- Fragmento dado:
A este respecto, los tecnófobos somos tan pesimistas que hemos fallado a la hora de proponer soluciones. Lo fácil sería robarles el iphone y dejar que el mono pasara, aguantando la ansiedad del desenganche. Pero la cosa no es tan sencilla: los adolescentes ya no saben pasar sus días más que atrapados o pendientes de la pantalla y, por tanto, si les hurtamos su fetiche posiblemente caigan en depresión.

Jeff Minick escribe sobre todo esto en un artículo más optimista publicado en Chronicle. Apunta varias cosas con inteligencia a fin de que el niño, cuando se vea sin el teléfono, no acuda a la azotea con ganas de precipitarse al vacío. Considera, en primer lugar, que es necesario que cambiemos el chip y convertir la vida familiar en un oasis de optimismo. La idea me ha dado bastante que pensar porque es cierto que a menudo el entorno parece tan nublado que retraerse y aislarse con el móvil puede ser el mejor modo de escapar. El pesimismo afecta mucho más de lo que pensamos a los jóvenes y nadie -visto lo visto- está exento de ser un altavoz ceniciento.

Yo mismo lo he visto en el patio de los colegios: los niños hablan de partidos políticos y de fobias y filias ideológicas como si estuvieran en la barra de un bar. Especialmente entre los conservadores, es fácil pensar que el futuro no es halagüeño, pero eso instila el veneno de la desesperanza entre quienes están abriéndose a una edad más crecida.

Como con cualquier enfermedad, con el móvil lo mejor es la prevención. Y ahí todos los expertos son concluyentes: quien resiste gana. A mí me maravillan y causan una admiración inusitada todos esos progenitores que se enfrentan a la presión y no ceden, evitando darles el móvil antes de los 16 años, tal y como se recomienda.

Sí, eso está claro. Lo mejor es ahorrarse los gruñidos, las malas caras y los portazos, pero ¿qué ocurre para todos los que hemos sido débiles y nos hemos abandonado a la tentación? Minick aconseja otra estrategia pensada: evitar todos los entretenimientos digitales. No sirve de mucho retrasar o quitar el smartphone si le dejamos horas y horas frente a otras pantallas o con los videojuegos; entre otras cosas, porque eso hará que más tarde su dependencia hacia el móvil aumente.

- Datos en bruto:
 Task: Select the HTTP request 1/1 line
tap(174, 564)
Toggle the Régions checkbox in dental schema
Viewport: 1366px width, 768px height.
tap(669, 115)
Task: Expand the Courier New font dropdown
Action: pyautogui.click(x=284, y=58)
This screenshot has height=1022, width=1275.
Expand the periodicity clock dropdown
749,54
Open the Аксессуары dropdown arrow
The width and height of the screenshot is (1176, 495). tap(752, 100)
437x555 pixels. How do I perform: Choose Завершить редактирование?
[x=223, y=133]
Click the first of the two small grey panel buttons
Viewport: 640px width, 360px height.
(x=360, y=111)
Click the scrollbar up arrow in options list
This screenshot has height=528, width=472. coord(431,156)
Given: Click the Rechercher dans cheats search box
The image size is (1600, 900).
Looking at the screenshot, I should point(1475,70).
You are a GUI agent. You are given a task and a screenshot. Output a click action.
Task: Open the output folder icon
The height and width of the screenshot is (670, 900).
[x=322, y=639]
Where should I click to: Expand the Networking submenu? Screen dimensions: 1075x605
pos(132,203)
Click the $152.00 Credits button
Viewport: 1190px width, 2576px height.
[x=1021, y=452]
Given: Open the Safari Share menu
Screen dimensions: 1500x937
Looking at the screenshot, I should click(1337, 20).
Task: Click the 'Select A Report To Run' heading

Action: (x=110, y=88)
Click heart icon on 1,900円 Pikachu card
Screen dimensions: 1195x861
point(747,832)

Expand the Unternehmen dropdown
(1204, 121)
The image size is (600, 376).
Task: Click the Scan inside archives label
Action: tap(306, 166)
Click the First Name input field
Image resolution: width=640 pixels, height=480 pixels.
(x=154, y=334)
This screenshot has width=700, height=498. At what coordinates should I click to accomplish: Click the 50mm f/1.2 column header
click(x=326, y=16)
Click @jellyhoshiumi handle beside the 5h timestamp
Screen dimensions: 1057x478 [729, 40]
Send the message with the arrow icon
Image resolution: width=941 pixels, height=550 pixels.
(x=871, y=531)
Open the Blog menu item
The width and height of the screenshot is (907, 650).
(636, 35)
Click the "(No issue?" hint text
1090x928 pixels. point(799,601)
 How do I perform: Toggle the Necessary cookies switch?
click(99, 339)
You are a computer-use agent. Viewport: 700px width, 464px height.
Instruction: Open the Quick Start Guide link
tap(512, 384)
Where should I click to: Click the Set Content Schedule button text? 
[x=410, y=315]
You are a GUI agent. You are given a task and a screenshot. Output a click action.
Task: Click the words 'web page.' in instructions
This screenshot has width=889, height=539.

- Instrucciones:
1/ Copia del fragmento sobre los adolescentes y el móvil el trozo que va desde "Yo mismo lo" hasta "edad más crecida.", ambos incluidos.
2/ Según el fragmento sobre los adolescentes y el móvil, ¿hasta qué edad se recomienda no darles el móvil?

- Respuestas numeradas:
1/
Yo mismo lo he visto en el patio de los colegios: los niños hablan de partidos políticos y de fobias y filias ideológicas como si estuvieran en la barra de un bar. Especialmente entre los conservadores, es fácil pensar que el futuro no es halagüeño, pero eso instila el veneno de la desesperanza entre quienes están abriéndose a una edad más crecida.

2/ Hasta los 16 años.